The figure shows that the use of a benefit and harm comparison metric further distinguishes various approaches. The number of outcomes, the need for a benefit and harm comparison metric, and the quality and quantitative of available data will likely drive the selection of approaches.
To facilitate the understanding of and between the approaches, we selected three approaches for a more detailed description (Table (Table1).1). NNT and NNH are examples of an approach that can be used if a single benefit and a single harm outcome is of interest or when multiple outcomes are treated separately. Multicriteria decision analysis (MCDA) [16,17] and the Gail/National Cancer Institute  approach provide examples for approaches where multiple outcomes are considered and put on a benefit-harm comparison metric.
We focus here on additional key characteristics that enable researchers to understand the similarities and differences and choose the appropriate approaches for their benefit-harm question and context.

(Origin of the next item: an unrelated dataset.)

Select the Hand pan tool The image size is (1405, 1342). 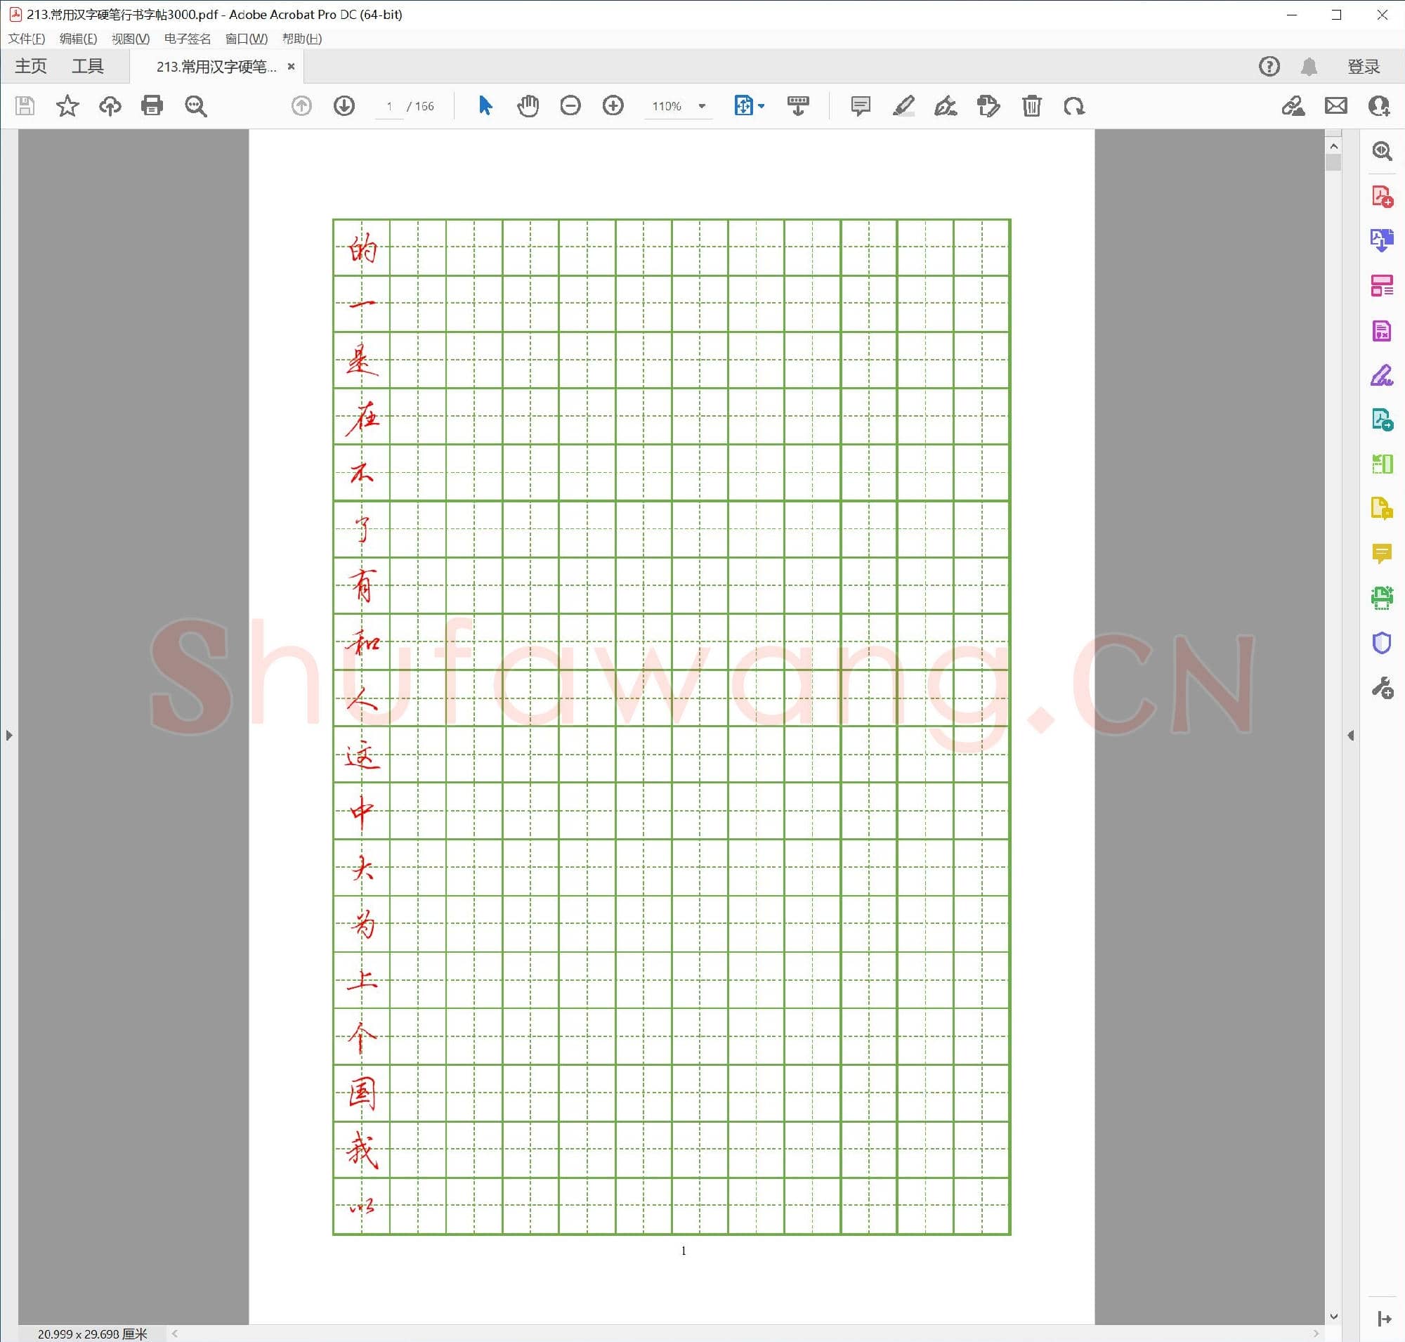pos(528,106)
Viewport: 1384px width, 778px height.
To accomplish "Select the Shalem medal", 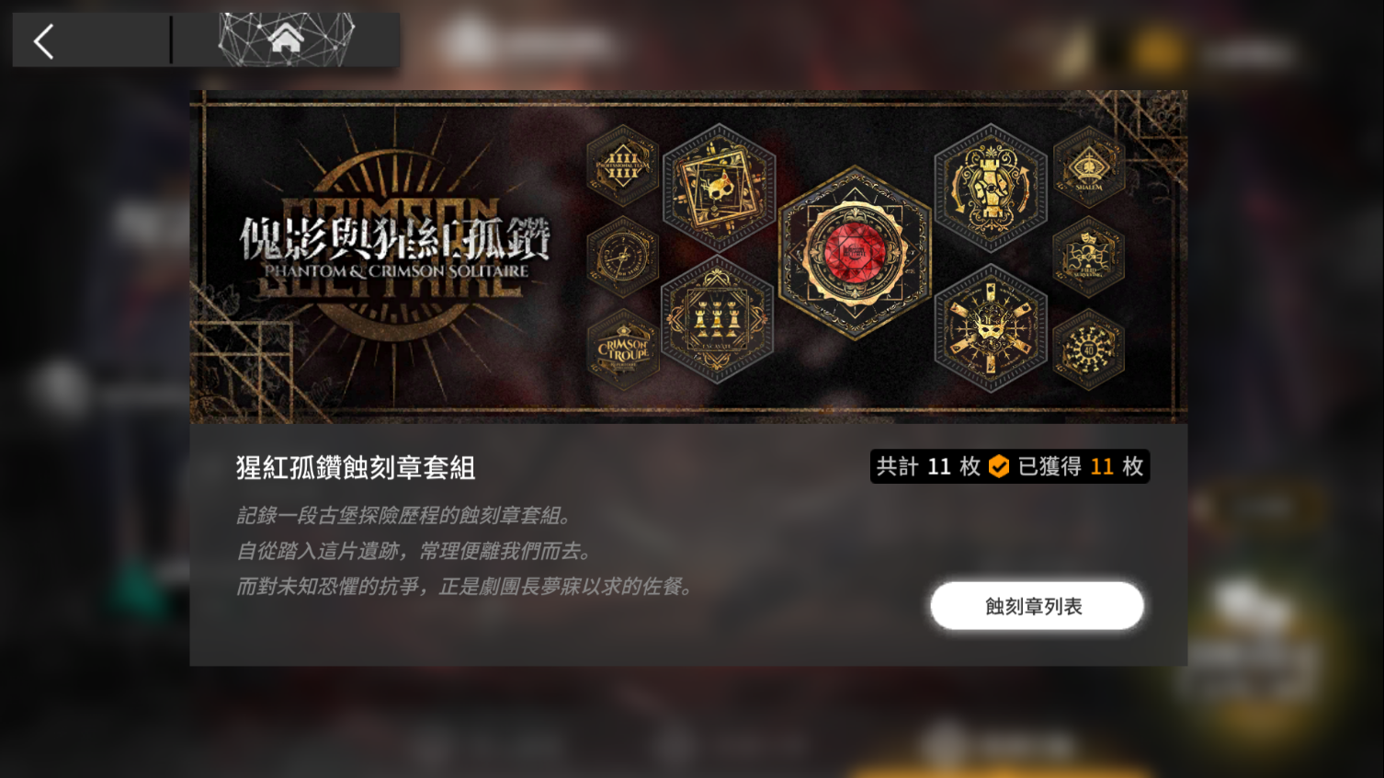I will tap(1089, 166).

Papers focusing on each individual approach have described in detail the 16 approaches although not in the context of systematic reviews .
We identified the following additional key characteristics:
1. The type of data needed: Individual patient data have advantages over aggregate data typically available for evidence synthesis. In an individual study, information on the co-occurrence of benefit and harm outcomes is available for each patient. An important consequence of the availability of such individual data is that researchers can consider the joint probability of benefit and harm outcomes.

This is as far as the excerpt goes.